::: Dataset records :::

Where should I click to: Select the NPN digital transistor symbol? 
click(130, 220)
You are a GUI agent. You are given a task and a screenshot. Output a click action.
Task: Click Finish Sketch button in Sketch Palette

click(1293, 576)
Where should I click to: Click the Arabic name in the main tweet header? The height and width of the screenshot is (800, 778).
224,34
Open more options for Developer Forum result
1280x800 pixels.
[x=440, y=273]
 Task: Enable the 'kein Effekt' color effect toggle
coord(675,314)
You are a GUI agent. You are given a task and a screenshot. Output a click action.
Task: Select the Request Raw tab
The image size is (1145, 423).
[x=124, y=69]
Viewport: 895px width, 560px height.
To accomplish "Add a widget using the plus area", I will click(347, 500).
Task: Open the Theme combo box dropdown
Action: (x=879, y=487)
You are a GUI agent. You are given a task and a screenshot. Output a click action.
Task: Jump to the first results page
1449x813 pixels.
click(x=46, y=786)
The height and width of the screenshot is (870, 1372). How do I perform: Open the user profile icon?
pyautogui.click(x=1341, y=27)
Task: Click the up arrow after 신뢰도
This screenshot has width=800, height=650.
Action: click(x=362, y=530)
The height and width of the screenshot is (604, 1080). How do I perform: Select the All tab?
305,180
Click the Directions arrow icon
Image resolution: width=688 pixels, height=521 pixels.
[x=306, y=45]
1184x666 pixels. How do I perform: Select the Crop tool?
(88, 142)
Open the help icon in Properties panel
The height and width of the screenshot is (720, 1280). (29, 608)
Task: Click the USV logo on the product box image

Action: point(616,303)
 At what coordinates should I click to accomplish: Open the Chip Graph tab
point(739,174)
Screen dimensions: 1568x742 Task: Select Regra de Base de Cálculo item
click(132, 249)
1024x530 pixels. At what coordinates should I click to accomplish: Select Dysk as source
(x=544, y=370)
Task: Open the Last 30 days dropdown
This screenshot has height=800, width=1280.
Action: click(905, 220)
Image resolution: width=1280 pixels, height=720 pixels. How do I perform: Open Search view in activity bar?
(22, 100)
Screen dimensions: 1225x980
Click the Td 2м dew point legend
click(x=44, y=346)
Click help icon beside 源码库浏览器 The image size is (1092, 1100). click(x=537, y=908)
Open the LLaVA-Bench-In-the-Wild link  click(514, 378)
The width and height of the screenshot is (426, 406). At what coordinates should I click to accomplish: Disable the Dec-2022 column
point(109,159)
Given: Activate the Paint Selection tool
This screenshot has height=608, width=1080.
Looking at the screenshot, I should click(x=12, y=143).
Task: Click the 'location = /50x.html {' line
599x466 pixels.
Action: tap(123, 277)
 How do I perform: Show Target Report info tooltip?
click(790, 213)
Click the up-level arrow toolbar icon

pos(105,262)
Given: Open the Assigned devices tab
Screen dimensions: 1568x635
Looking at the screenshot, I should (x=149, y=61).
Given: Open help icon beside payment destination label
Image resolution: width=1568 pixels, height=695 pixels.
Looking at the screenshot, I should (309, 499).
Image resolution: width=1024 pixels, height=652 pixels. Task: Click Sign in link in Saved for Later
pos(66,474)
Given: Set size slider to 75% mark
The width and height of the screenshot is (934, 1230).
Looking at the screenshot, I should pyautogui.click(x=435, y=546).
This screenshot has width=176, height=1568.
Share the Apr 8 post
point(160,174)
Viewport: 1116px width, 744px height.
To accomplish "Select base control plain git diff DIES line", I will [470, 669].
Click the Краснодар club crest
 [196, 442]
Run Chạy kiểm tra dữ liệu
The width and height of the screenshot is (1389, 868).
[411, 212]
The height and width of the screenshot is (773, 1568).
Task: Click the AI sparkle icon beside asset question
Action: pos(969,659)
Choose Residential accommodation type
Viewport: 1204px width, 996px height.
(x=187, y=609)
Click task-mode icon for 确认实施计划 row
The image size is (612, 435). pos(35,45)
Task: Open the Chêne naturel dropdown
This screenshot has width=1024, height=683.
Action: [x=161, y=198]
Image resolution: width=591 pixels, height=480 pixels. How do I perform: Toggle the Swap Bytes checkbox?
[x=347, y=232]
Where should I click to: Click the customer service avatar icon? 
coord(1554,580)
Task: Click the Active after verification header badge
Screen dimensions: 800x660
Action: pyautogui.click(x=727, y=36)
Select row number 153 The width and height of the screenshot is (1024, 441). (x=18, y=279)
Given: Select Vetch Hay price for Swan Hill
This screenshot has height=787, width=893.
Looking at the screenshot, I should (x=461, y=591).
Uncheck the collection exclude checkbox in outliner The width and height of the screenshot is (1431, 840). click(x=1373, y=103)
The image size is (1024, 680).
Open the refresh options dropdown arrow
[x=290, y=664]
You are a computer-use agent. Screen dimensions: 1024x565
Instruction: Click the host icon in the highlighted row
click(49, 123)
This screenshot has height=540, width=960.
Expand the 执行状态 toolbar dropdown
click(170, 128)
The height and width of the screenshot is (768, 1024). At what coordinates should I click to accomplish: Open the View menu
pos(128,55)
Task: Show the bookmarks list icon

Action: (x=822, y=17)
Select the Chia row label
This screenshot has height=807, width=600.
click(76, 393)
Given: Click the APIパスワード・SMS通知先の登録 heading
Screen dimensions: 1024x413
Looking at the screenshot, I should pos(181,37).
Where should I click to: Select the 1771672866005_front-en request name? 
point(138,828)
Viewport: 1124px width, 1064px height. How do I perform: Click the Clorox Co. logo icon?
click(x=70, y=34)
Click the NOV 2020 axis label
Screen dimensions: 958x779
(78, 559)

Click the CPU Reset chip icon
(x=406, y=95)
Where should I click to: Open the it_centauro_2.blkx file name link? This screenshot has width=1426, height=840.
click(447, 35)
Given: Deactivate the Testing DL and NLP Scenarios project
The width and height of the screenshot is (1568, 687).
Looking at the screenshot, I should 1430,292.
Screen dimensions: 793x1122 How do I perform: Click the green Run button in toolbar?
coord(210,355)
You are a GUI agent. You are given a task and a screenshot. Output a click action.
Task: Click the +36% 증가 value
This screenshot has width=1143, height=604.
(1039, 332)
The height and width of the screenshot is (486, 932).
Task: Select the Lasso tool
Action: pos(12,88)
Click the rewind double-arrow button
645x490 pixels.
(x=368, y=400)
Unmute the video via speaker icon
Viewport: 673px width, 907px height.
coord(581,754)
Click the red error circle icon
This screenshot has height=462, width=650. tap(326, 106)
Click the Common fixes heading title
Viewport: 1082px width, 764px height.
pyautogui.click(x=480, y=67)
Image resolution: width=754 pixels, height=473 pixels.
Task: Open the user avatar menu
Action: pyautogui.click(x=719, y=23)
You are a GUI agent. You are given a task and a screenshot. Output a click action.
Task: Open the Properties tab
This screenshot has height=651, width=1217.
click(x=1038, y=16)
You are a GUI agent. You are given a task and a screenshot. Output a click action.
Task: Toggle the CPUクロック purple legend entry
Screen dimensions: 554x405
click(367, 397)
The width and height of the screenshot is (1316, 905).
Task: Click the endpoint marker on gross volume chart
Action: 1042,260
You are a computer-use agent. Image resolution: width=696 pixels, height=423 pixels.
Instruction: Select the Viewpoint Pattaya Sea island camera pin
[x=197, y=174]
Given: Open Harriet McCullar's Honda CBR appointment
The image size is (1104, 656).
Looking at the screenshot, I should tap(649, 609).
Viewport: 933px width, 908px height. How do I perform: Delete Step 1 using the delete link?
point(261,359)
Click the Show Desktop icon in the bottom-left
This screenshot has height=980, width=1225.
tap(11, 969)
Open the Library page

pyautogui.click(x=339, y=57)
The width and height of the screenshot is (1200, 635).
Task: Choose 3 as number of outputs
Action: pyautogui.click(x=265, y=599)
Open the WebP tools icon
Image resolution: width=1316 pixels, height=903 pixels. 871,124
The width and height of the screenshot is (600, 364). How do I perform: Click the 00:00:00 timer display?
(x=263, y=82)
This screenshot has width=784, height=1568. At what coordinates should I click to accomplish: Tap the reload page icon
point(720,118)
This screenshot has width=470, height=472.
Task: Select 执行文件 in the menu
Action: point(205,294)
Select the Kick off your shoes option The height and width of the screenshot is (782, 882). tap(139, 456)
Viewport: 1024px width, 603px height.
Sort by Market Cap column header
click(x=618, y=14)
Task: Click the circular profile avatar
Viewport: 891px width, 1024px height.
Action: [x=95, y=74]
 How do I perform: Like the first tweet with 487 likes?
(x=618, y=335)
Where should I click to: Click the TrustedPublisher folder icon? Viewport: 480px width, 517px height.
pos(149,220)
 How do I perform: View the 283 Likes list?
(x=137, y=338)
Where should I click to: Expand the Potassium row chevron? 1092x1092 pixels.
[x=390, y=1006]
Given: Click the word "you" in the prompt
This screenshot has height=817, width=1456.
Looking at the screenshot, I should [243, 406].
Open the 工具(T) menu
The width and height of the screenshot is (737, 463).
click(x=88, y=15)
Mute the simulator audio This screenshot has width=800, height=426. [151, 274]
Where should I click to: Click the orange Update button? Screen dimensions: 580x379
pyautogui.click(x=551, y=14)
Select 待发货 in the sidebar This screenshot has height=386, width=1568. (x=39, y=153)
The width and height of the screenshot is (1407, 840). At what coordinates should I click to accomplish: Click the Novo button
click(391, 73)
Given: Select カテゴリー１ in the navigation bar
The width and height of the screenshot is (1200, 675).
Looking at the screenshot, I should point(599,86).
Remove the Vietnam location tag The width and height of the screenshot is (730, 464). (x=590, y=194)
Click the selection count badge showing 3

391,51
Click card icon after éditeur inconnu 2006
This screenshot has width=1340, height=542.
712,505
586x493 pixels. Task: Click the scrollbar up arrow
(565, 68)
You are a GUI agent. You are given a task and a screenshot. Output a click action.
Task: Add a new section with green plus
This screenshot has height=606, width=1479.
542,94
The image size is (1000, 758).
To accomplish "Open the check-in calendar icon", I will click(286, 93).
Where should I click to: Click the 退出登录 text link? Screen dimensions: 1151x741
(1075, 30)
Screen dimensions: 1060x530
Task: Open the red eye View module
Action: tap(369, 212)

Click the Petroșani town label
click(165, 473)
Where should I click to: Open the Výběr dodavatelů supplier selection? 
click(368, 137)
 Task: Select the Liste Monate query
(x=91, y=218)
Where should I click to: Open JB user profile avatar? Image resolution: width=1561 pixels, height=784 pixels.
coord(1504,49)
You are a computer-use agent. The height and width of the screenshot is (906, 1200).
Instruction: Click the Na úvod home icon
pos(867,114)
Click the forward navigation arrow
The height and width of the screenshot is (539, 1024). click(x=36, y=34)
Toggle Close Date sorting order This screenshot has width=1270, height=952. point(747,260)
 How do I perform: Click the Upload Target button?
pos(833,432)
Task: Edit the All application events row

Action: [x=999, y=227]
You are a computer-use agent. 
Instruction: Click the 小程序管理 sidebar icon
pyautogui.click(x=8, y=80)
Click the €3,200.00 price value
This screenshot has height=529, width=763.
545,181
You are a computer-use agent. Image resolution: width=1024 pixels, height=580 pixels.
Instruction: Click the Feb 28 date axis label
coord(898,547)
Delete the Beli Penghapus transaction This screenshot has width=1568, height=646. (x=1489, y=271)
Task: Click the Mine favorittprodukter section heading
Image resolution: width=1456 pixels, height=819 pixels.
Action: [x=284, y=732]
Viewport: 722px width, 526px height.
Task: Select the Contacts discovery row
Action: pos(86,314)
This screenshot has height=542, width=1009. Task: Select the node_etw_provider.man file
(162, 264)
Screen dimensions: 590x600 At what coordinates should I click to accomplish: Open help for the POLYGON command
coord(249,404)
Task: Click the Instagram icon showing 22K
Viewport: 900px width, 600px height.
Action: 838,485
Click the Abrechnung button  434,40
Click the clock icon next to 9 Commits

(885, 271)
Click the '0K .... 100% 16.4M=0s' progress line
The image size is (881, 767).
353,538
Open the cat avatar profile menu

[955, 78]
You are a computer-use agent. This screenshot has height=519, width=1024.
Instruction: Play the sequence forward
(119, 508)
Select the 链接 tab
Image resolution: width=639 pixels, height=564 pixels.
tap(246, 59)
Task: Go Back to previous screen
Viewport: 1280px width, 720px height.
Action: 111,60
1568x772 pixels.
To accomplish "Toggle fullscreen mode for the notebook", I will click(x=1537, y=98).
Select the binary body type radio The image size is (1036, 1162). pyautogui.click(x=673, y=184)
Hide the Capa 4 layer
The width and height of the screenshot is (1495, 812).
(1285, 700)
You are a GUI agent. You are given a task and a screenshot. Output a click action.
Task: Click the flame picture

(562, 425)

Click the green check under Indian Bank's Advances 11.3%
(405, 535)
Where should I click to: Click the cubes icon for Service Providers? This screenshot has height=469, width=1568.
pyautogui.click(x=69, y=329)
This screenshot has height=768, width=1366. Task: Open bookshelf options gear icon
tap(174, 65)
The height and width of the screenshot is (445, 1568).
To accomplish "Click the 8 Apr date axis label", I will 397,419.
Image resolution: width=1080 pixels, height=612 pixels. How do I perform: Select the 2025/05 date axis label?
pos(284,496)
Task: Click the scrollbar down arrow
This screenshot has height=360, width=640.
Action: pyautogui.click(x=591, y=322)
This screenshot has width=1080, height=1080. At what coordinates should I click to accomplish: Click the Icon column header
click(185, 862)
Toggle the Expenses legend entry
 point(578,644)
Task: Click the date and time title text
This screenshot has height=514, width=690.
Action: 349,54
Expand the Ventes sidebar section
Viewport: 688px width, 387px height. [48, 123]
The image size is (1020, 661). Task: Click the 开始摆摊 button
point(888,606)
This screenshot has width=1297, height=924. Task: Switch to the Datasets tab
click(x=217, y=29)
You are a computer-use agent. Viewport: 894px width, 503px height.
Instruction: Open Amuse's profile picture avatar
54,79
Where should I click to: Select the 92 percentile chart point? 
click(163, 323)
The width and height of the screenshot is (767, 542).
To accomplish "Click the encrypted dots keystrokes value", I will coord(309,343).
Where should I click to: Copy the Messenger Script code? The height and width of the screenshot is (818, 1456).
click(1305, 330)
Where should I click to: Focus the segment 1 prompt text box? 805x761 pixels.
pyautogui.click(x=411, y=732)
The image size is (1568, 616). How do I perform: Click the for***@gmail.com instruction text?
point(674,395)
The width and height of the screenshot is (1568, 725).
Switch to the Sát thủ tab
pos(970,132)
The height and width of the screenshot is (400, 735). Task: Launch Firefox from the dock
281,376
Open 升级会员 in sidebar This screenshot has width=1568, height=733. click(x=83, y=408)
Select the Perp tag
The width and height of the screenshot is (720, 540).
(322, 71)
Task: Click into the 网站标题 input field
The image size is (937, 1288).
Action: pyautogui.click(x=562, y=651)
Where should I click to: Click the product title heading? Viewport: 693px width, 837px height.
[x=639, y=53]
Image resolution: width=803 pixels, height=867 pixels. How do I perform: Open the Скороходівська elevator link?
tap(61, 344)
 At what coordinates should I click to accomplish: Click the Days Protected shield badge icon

:::

### Your goal
Using the records above, copy every line that has the word "price" in it.

### Result
Given: Select Vetch Hay price for Swan Hill
Click the €3,200.00 price value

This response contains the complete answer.